Journal of Clinical Oncology | 2004
Susan N. Chi; Sharon Gardner; Adam S. Levy; Edmond A. Knopp; Douglas C. Miller; Jeffrey H. Wisoff; Howard L. Weiner; Jonathan L. Finlay
PURPOSE To evaluate the feasibility of and response rate to an intensified induction chemotherapy regimen for young children with newly diagnosed high-risk or disseminated medulloblastomas. PATIENTS AND METHODS From January 1997 to March 2003, 21 patients with high-risk or disseminated medulloblastoma were enrolled. After maximal surgical resection, patients were treated with five cycles of vincristine (0.05 mg/kg/wk x three doses per cycle for three cycles), cisplatin (3.5 mg/kg per cycle), etoposide (4 mg/kg/d x 2 days per cycle), cyclophosphamide (65 mg/kg/d x 2 days per cycle) with mesna, and methotrexate (400 mg/kg per cycle) with leucovorin rescue. Following induction chemotherapy, eligible patients underwent a single myeloablative chemotherapy cycle with autologous stem-cell rescue. RESULTS Significant toxicities of this intensified regimen, including gastrointestinal and infectious toxicities, are described. Among the 21 patients enrolled, there were 17 complete responses (81%), two partial responses, one stable disease, and one progressive disease.
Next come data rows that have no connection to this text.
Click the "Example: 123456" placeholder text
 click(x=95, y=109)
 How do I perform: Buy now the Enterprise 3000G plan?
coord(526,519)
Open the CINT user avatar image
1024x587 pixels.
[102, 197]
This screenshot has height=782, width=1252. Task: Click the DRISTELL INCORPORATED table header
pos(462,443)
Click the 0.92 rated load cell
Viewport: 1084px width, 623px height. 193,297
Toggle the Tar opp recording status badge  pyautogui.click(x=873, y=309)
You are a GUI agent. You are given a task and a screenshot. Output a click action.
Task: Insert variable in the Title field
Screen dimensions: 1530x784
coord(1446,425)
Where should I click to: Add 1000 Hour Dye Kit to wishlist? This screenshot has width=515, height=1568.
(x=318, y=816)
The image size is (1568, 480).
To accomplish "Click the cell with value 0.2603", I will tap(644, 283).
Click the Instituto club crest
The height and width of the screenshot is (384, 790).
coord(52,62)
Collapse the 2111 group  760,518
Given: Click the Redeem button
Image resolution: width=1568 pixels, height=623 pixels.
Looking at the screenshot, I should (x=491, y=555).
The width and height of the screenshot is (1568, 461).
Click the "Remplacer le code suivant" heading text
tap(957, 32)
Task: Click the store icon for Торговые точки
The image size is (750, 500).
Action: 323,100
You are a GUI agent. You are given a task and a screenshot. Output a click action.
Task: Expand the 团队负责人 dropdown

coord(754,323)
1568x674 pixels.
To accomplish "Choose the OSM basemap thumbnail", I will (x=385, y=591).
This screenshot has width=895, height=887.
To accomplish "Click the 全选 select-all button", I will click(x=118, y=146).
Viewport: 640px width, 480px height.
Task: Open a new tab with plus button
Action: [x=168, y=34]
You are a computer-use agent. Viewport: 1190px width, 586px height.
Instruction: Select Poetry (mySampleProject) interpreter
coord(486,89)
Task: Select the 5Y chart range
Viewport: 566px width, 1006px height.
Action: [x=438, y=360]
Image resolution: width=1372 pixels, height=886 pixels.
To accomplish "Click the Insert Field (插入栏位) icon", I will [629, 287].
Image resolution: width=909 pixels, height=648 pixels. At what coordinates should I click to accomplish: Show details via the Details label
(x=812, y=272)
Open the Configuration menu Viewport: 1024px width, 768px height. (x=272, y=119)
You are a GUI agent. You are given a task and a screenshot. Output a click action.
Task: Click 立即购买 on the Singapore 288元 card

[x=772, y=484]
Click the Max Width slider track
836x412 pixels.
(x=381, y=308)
The 3-year event-free survival and overall survival are 49% (95% CI, 27% to 72%) and 60% (95% CI, 36% to 84%), respectively. CONCLUSION This intensified induction chemotherapy regimen is feasible and tolerable. With the majority of patients with disseminated medulloblastoma having M2 or M3 disease at diagnosis, the encouraging high response rate of this intensified induction regimen suggests that such an addition of methotrexate should be explored in future studies.